In healthy conditions, reactive oxygen species (ROS) harm the body, and the presence of antioxidant enzymes that neutralize ROS is therefore essential. However, once a carcinogenic state occurs, the role is reversed and ROS are needed to eliminate the cancer, but the ROS become ineffective if neutralized by antioxidant enzymes. To survive and protect itself from ROS attack, cancer utilizes this neutralization reaction and uses transcription factors, thereby excessively producing antioxidant enzymes (22,23). In the process of achieving reoxygenation, KORTUC neutralizes the excessive antioxidant enzymes that interfere with treatment; therefore, it may enhance the effects of radiotherapy and chemotherapy (24). However, unlike radiotherapy, which has high penetrability, chemotherapy requires an angioarchitecture that can deliver anticancer drugs to cancer. The resistance factors of both radiation therapy and anticancer drugs may overlap, and it cannot be denied that sensitizers affect both. Furthermore, it is undeniable that sensitizers were intentionally used in anticipation of the sensitizing effects of both radiation therapy and chemotherapy, especially in refractory patients. A number of good outcomes have been recorded that were not achieved with conventional chemoradiotherapy. A number of patients with terminal diagnoses have been cured using KORTUC, and this is a fact that cannot be overlooked, as it suggests that KORTUC may exceed the limits of current treatments. Based on the present results, it is strongly hoped that clinical trials will be conducted and data will be gained at other facilities worldwide, and that a therapeutic effect will be achieved in patients who are suffering from intractable cancer. Hypoxia and excessive antioxidant enzymes are among the main factors conferring resistance to both radiotherapy and chemotherapy. By neutralizing excessive antioxidant enzymes in cancer cells with hydrogen peroxide, which is a readily available ROS, antioxidant enzymes disappear, and oxygen occurs as the end product. By combining the end product with the remaining excessive ROS, irradiation of this state acts as a devastating attack against cancer. This is the core principle of KORTUC action (25-27).

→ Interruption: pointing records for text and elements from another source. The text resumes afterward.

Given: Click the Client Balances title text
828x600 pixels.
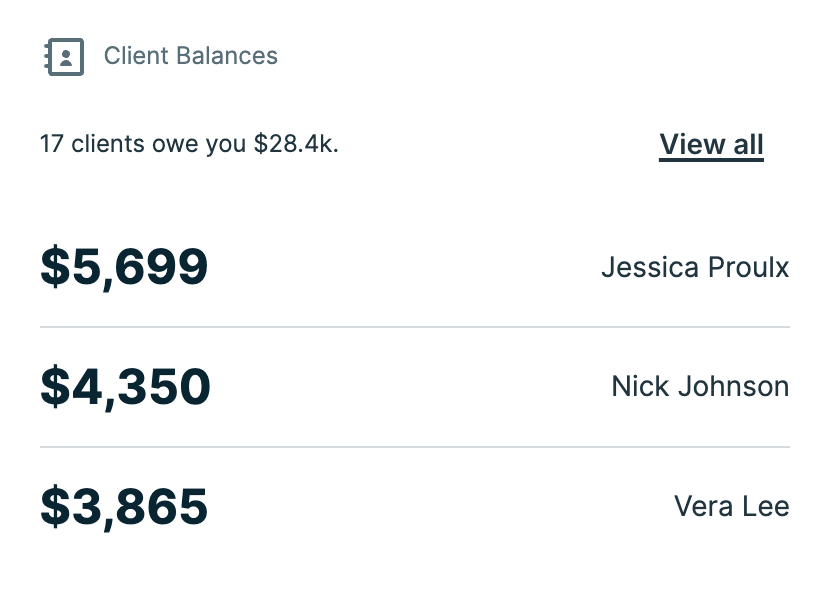Looking at the screenshot, I should click(x=190, y=56).
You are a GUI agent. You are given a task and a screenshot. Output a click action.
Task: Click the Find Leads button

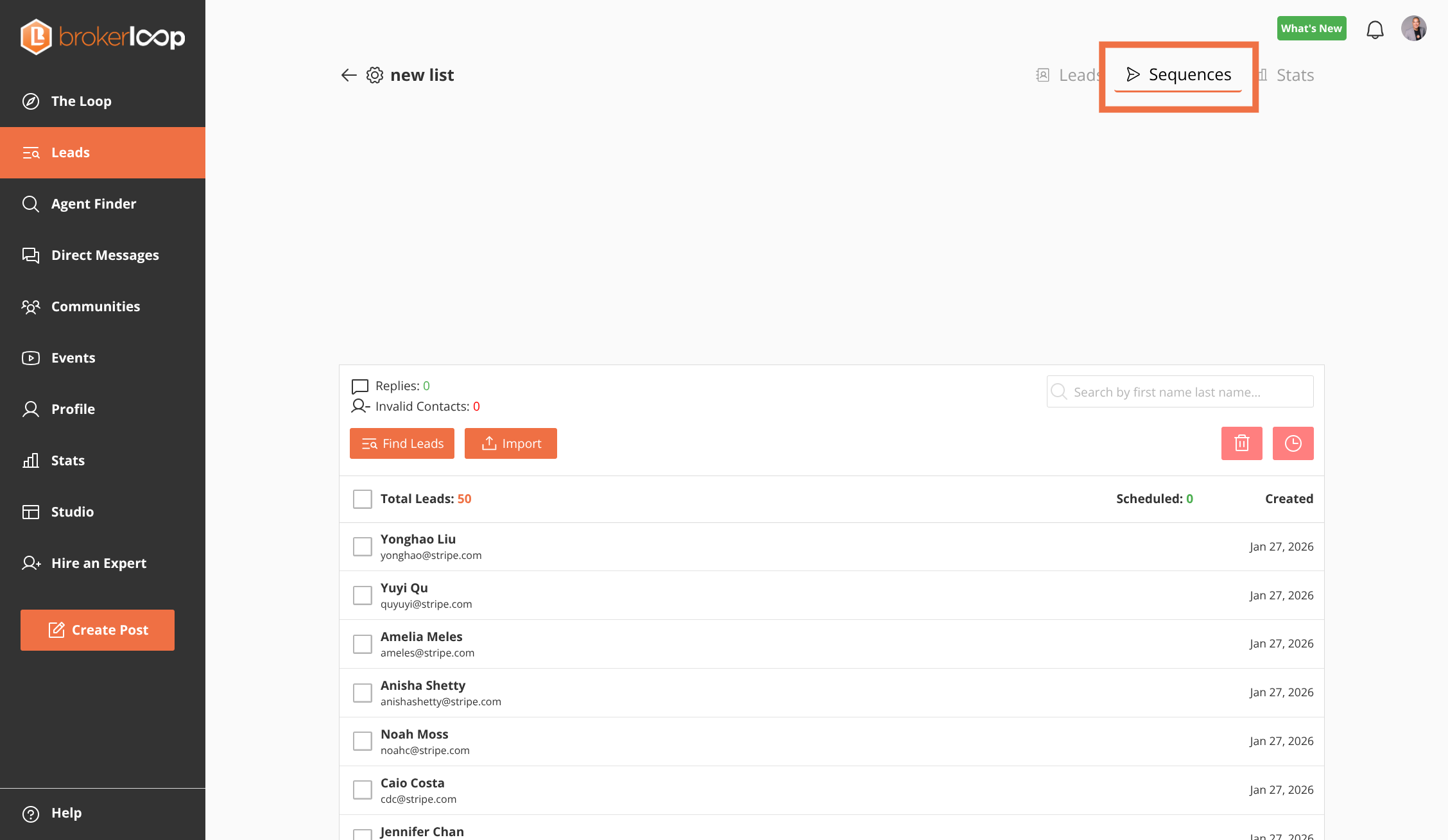[x=402, y=443]
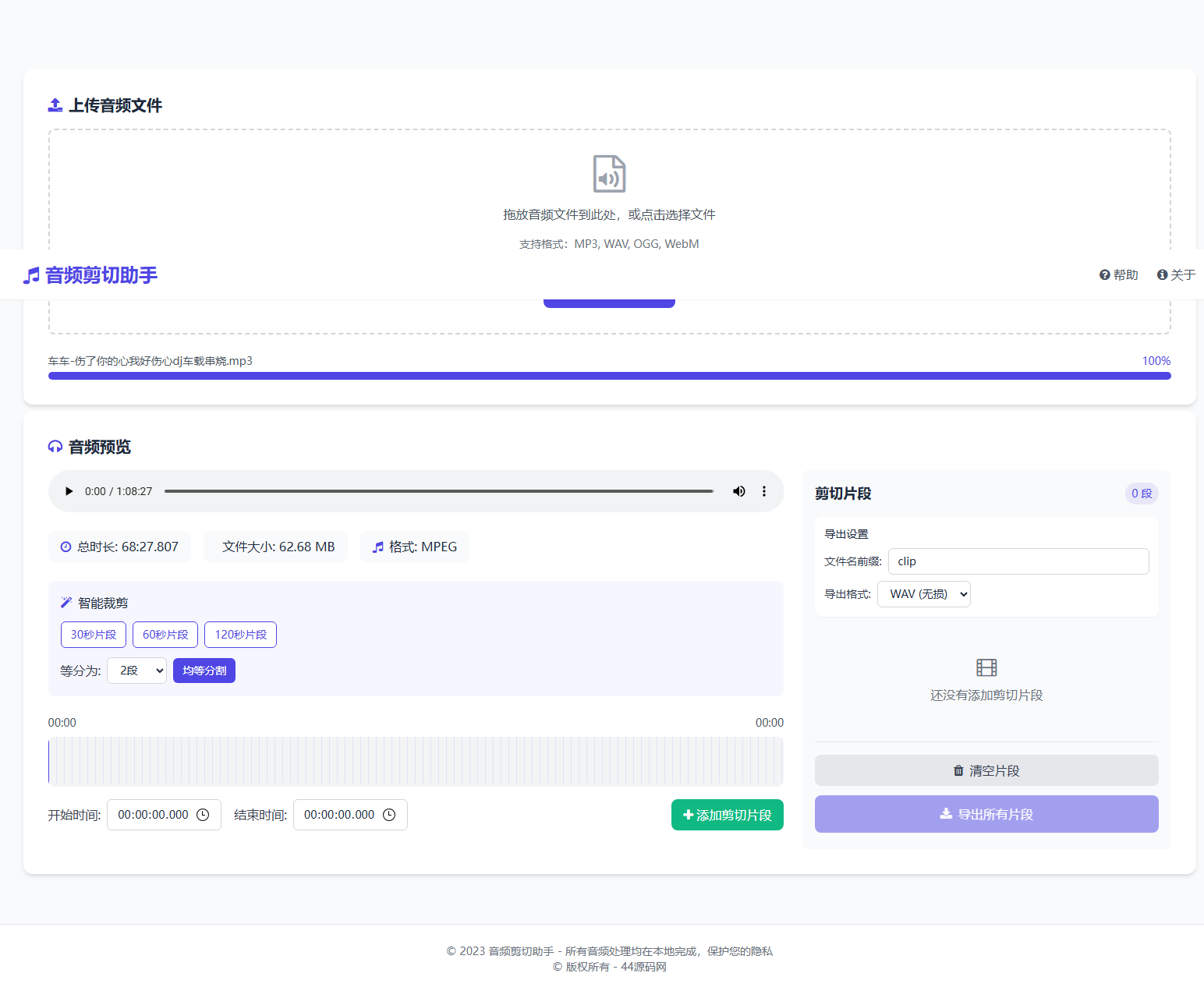Choose the 120秒片段 preset

(240, 635)
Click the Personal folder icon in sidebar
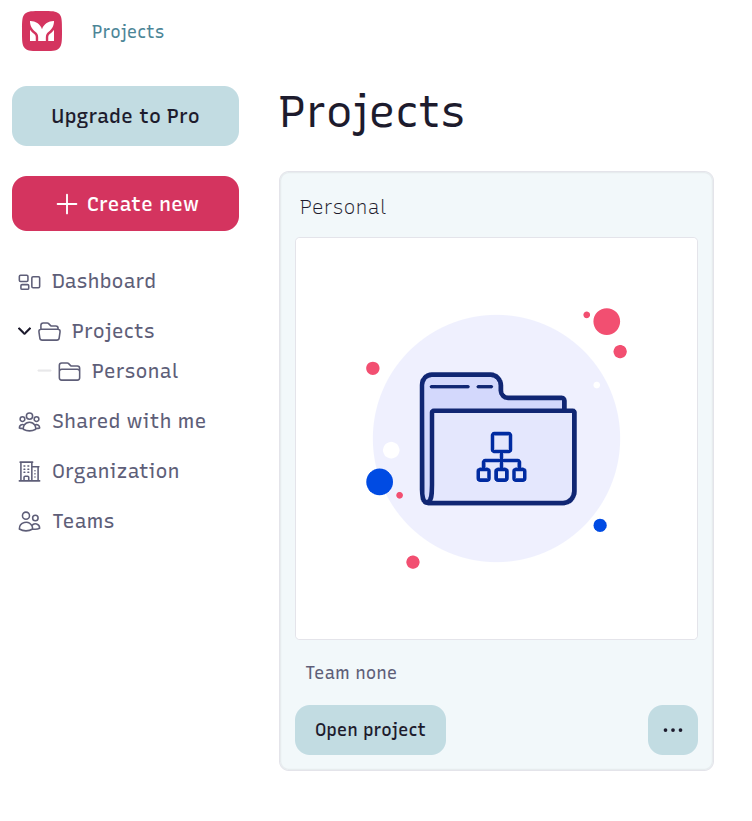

A common question asked is whether the damage to the surrounding normal tissues is increased by KORTUC. When the oxygen partial pressure is >30 mmHg, the influence of irradiation reaches a plateau (28). ROS produces water and oxygen as end products. Therefore, excessive ROS (unreacted dilute hydrogen peroxide) is the only factor that may increase adverse events, and no obvious increase in the incidence of adverse events was recorded in the present study following the addition of KORTUC to the general treatment.

In conclusion, the KORTUC radiosensitization method showed good efficacy and tolerable safety for various types of radioresistant tumors, and it has the potential for immediate worldwide use.